So here is the problem- You buy them and bring them home, but how do you keep them looking that good?
It is possible.
The good news is Echeverias are very easy to care for.
There are some easy steps to follow.
You can do it because I have.
One of the keys to maintaining a beautiful Echeveria is providing plenty of bright, indirect light.
Since Echeveria can’t survive cold temperatures, they are primarily a houseplant.
The goal is to give it consistent bright light year-round.
South and west-facing windows tend to receive more light than those facing north or east.
Echeverias are not fond of cold temperatures, so during winter keep the plant away from a cold window as this can damage them.
Another option is to place them under a desk or table lamp that is on throughout the day.
There are also many styles of desk-style grow lights that can provide plenty of light, especially during winter.
I highly recommend exploring grow lights.
They are essential to successfully grow many types of houseplants.
It’s important that Echeverias get a minimum of 6 hours of bright light in winter and 8-12 hours in spring and summer.
This will keep the plant compact and the leaf color true.
My husband and I live in Ohio. There isn’t much sun on a consistent basis in the winter, so putting plants near windows isn’t the best option.
Therefore, I like to keep my Echeveria in my office as I know that I will be there most days, all day with the lights on.
In the summer, I move them to my patio table.
The patio only gets a few hours of direct sun, but even in the shade, the bright daylight keeps the plants looking great.
An Echeveria will let you know when it needs more light as the stem will elongate and the rosette will not be as compact.
──────────────────────────────
→ **Directions**
a. Return the Echeveria passage word for word, from "Another option is" up to and including "the lights on.".
b. List each window direction that the Echeveria passage mentions.
The lines after the Echeveria passage play no part in the work.

→ **Supplied data**
──────────────────────────────
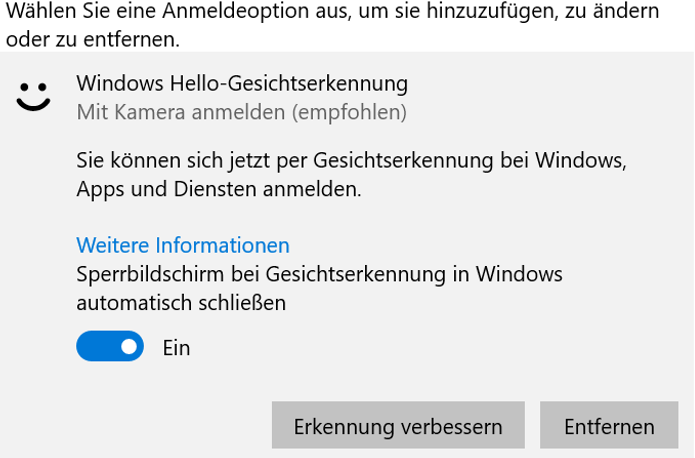Click the Apps und Diensten anmelden line
The image size is (695, 458).
(218, 188)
──────────────────────────────
→ **Outputs by task**
a.
Another option is to place them under a desk or table lamp that is on throughout the day.
There are also many styles of desk-style grow lights that can provide plenty of light, especially during winter.
I highly recommend exploring grow lights.
They are essential to successfully grow many types of houseplants.
It’s important that Echeverias get a minimum of 6 hours of bright light in winter and 8-12 hours in spring and summer.
This will keep the plant compact and the leaf color true.
My husband and I live in Ohio. There isn’t much sun on a consistent basis in the winter, so putting plants near windows isn’t the best option.
Therefore, I like to keep my Echeveria in my office as I know that I will be there most days, all day with the lights on.

b. South, west, north, east